> THE TASK
Among the lines below, copy each one in which "ירושלים" appears.

> MATERIAL FOR THIS TASK

○ ○ ○ ○

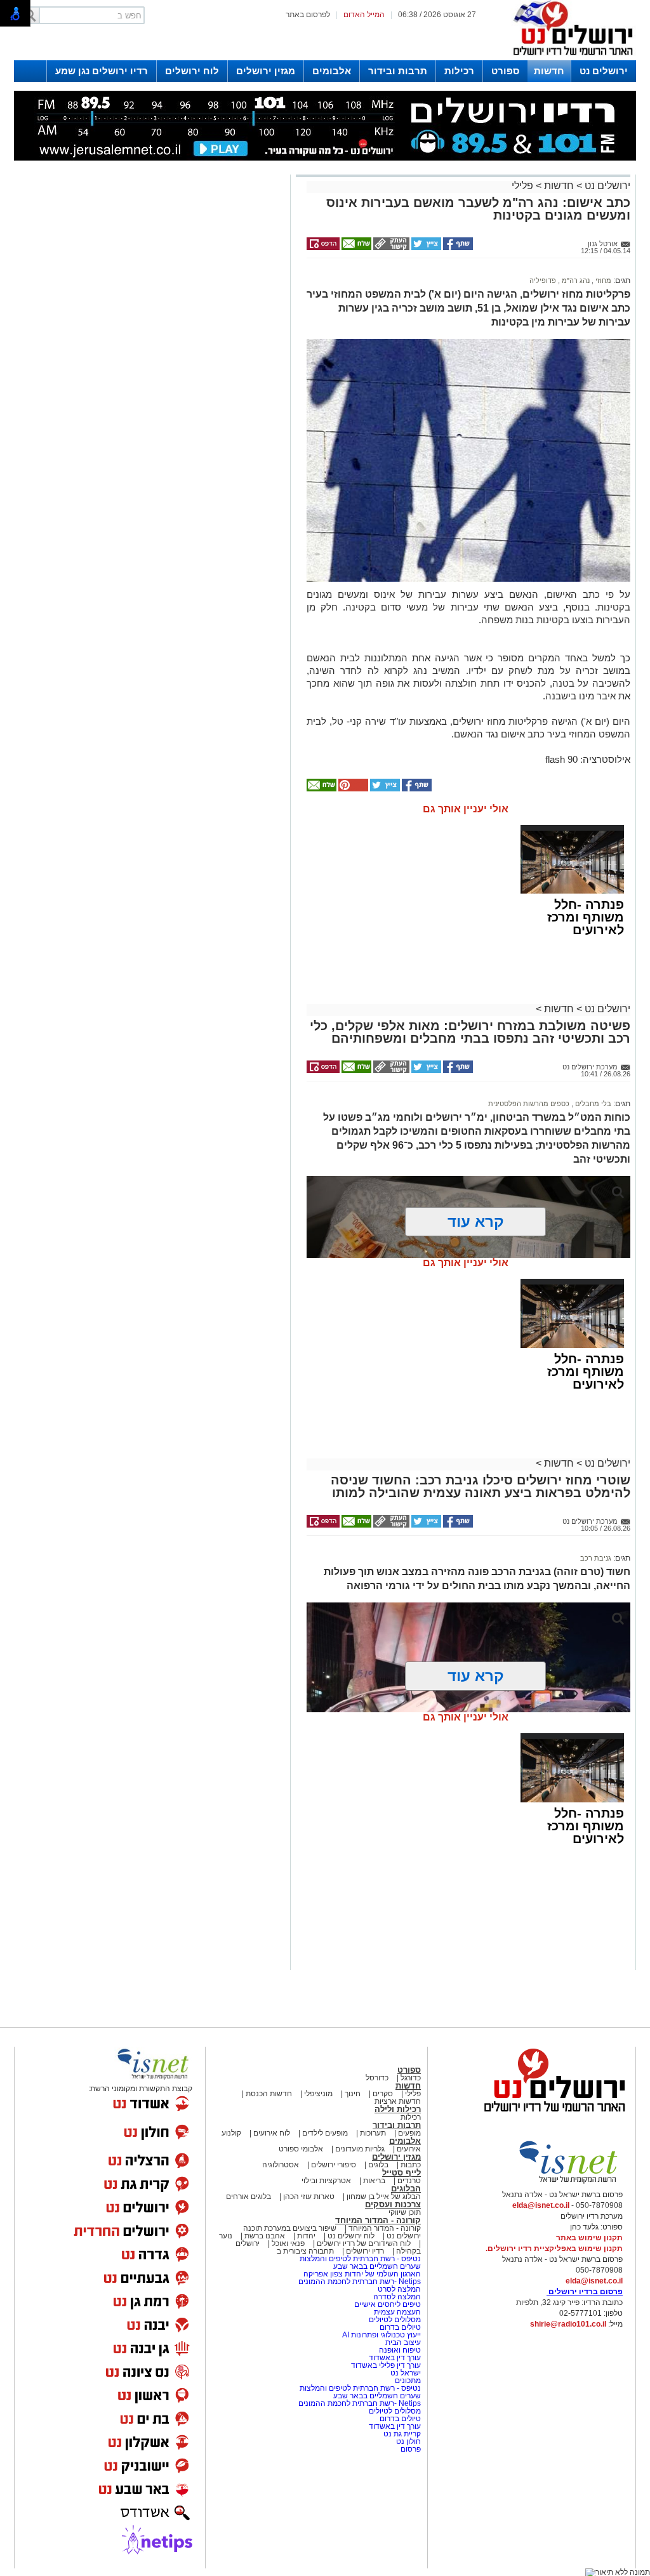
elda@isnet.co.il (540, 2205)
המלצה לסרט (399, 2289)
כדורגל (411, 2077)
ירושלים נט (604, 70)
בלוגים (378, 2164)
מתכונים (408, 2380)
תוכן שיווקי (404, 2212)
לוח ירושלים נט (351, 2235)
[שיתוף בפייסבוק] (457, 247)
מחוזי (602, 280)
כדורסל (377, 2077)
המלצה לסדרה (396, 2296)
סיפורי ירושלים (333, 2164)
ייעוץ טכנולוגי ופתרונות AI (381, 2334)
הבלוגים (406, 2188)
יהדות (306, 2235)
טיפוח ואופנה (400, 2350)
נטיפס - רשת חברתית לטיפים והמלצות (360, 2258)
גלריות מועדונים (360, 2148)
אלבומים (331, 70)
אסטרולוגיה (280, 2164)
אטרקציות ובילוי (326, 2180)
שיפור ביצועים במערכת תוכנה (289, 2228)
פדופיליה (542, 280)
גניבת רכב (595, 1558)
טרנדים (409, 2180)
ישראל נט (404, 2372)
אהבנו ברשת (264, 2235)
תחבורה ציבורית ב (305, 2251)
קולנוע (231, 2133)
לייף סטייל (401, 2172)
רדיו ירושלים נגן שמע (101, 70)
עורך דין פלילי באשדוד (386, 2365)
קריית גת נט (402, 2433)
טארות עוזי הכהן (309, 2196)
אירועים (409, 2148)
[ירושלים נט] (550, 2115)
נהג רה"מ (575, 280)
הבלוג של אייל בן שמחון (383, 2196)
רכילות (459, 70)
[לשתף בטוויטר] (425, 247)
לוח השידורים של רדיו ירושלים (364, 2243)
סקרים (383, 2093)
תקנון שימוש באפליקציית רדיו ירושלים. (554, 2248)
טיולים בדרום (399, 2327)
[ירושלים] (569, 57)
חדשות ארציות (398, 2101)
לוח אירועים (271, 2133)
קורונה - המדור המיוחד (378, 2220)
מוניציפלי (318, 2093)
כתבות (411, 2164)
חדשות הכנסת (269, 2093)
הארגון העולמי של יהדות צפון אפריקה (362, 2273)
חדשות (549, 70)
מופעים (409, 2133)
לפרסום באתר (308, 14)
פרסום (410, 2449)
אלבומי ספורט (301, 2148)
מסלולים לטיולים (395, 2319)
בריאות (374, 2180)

○ ○ ○ ○

> RESPONSE BOX
ירושלים נט (604, 70)
לוח ירושלים נט (351, 2235)
סיפורי ירושלים (333, 2164)
רדיו ירושלים נגן שמע (101, 70)
[ירושלים נט] (550, 2115)
לוח השידורים של רדיו ירושלים (364, 2243)
תקנון שימוש באפליקציית רדיו ירושלים. (554, 2248)
[ירושלים] (569, 57)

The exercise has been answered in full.